[Opening MATERIAL SUPPLIED section]

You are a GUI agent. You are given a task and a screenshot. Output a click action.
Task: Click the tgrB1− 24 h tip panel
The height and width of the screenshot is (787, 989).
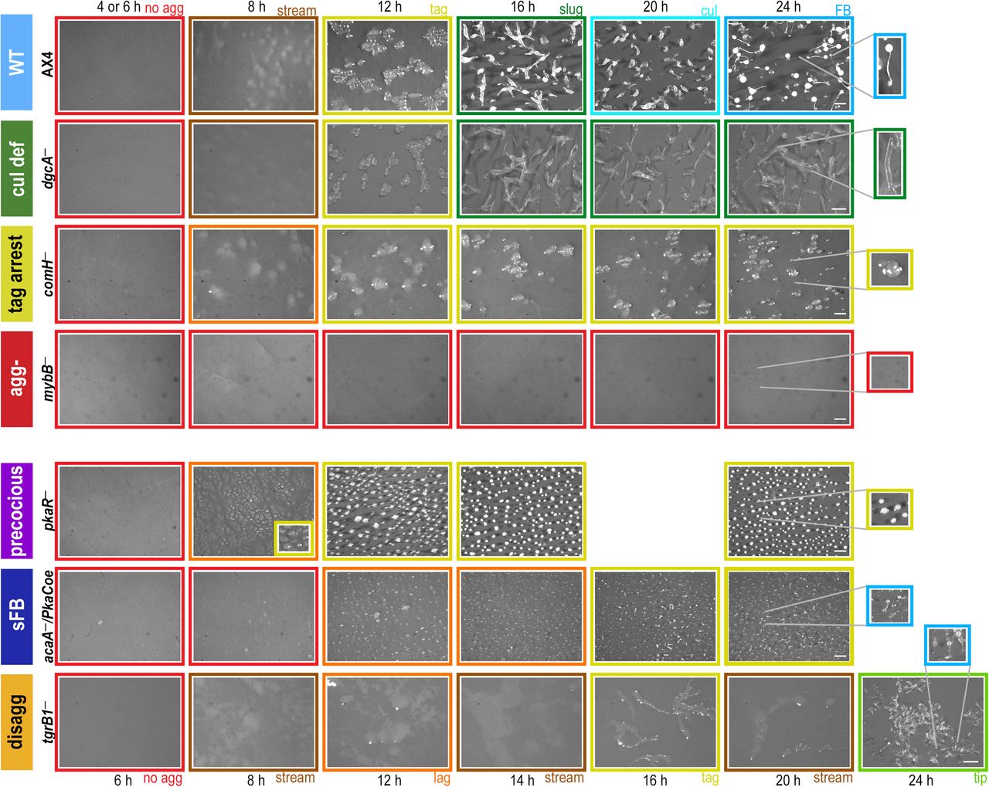click(x=923, y=721)
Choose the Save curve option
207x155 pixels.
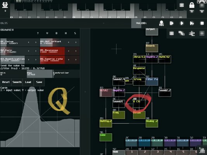click(39, 82)
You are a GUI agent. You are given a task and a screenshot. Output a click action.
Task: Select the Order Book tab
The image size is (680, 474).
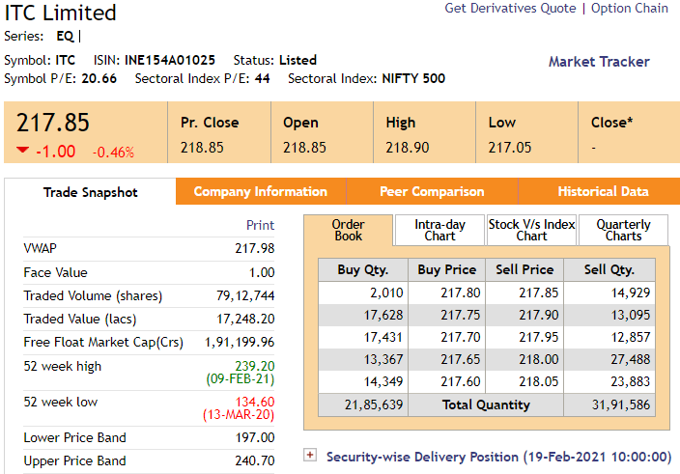coord(349,230)
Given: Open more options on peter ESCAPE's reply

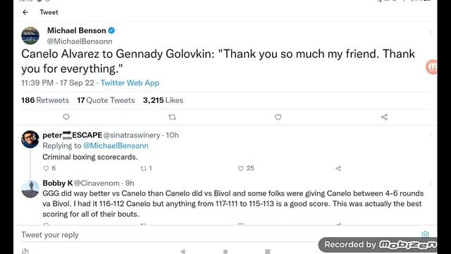Looking at the screenshot, I should point(431,135).
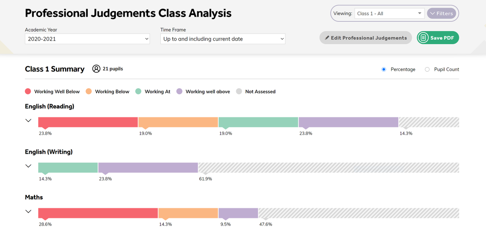Viewport: 486px width, 237px height.
Task: Click the pupils person icon
Action: coord(96,69)
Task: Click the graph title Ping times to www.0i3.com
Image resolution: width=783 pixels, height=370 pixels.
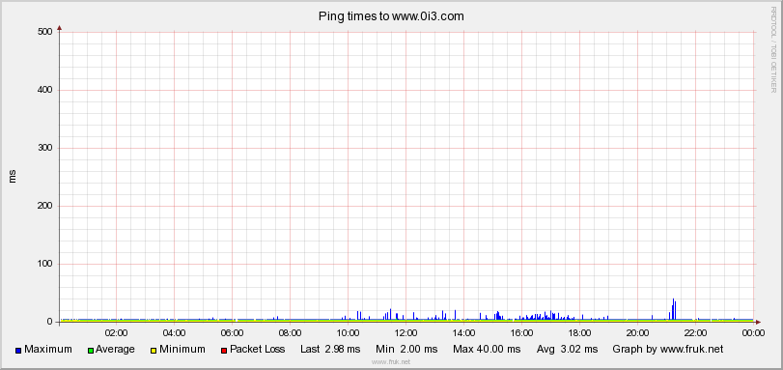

[Closing MATERIAL SUPPLIED section]

### PROBLEM STATEMENT
Drop the pictures and set down the data above exactly.

### RESPONSE BOX
You are a GUI agent. You are given a task and a screenshot. Output a click action.
Task: Click the tgrB1− 24 h tip panel
The height and width of the screenshot is (787, 989).
click(x=923, y=721)
Choose the Save curve option
207x155 pixels.
click(39, 82)
You are a GUI agent. You are given a task and a screenshot. Output a click action.
Task: Select the Order Book tab
The image size is (680, 474).
coord(349,230)
Given: Open more options on peter ESCAPE's reply

Looking at the screenshot, I should point(431,135).
Viewport: 486px width, 237px height.
Task: Click the pupils person icon
Action: coord(96,69)
Task: Click the graph title Ping times to www.0i3.com
Image resolution: width=783 pixels, height=370 pixels.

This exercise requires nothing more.